In the latest quarter, PayPal’s revenues were up 16 percent to $2.3 billion, with value of transactions growing 20 percent to $66 billion. It should be noted that eBay remains a significant chunk of that volume, with 22 percent of the total or about $14.5 billion.
Sell-side analysts cheered the first day of PayPal’s trading, issuing notes that were by and large sanguine on the company’s prospects. As Reuters noted, nine of the 11 Wall Street analysts issuing recommendations on the name were at “buy” or positive ratings. One smaller firm, Evercore, has a “sell” on the company.
In reference to valuation, Reuters noted that BMO Capital analysts wrote in an initiation report that investors were likely to begin to value PayPal on a relative basis to much larger companies, including to Visa and MasterCard. But, BMO’s analysis stated, PayPal had a “relatively low EBITDA margin profile” of 27 percent. That EBITDA margin stands at half that of the credit card companies.
Thus far, the price target ranges on the sell side reports range from about $36 to $48, Reuters said.

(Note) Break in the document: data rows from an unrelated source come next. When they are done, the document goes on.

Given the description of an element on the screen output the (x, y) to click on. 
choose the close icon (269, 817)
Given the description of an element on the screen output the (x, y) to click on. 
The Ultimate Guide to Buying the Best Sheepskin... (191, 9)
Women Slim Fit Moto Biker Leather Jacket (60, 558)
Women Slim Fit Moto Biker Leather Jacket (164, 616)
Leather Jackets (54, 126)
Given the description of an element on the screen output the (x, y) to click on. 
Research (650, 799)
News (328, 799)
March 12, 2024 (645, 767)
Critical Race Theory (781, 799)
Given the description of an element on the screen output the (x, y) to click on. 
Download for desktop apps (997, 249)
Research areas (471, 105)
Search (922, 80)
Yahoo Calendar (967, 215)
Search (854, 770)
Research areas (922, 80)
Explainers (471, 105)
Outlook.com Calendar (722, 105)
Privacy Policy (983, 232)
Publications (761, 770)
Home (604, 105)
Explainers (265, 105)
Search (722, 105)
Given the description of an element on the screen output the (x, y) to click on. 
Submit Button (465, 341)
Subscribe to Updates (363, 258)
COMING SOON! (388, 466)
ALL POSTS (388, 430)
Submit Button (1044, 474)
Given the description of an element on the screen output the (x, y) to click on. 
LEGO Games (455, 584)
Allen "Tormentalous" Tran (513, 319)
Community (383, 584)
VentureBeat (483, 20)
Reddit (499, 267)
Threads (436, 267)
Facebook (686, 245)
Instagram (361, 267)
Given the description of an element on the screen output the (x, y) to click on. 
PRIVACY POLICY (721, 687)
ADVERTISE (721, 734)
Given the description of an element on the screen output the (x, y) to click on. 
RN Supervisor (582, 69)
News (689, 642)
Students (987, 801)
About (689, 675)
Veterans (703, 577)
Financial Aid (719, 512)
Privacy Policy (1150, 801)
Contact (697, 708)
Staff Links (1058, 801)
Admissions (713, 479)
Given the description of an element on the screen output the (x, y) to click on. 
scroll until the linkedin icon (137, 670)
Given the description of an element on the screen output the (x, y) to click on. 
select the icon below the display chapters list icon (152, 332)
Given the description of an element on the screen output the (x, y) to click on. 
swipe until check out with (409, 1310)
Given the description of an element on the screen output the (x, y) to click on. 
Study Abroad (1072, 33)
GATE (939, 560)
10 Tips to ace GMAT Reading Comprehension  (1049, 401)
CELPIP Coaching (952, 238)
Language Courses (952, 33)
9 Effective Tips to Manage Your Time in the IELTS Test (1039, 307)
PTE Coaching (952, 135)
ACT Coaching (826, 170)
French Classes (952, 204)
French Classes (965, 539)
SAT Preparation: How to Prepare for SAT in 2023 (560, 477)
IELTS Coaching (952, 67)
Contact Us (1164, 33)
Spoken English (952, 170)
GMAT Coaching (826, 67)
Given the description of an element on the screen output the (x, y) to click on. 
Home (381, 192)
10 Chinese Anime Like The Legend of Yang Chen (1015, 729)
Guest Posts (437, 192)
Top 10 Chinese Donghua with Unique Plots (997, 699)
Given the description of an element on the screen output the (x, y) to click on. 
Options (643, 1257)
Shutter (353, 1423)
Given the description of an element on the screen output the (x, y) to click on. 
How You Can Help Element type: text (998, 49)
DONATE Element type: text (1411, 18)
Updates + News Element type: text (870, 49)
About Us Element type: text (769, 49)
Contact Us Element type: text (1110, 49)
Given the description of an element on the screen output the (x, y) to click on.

Many of those analysts noted there are at least some battles to be fought as the company pushes up against larger tech companies looking to make a splash in payments, ranging from Google to Apple.
In initial commentary of her own, MPD CEO Karen Webster looked toward the huge impact the company has made thus far with digital merchants. According to PayPal’s investor deck, PayPal is a presence across 74 percent of online retailers’ sites in the U.S. and a roughly similar percentage in Europe, the Middle East and Africa.
“It’s hard to find another digital ‘buy button’ that comes even close today … and that is so important for understanding just where PayPal is in the competitive race these days,” Webster wrote.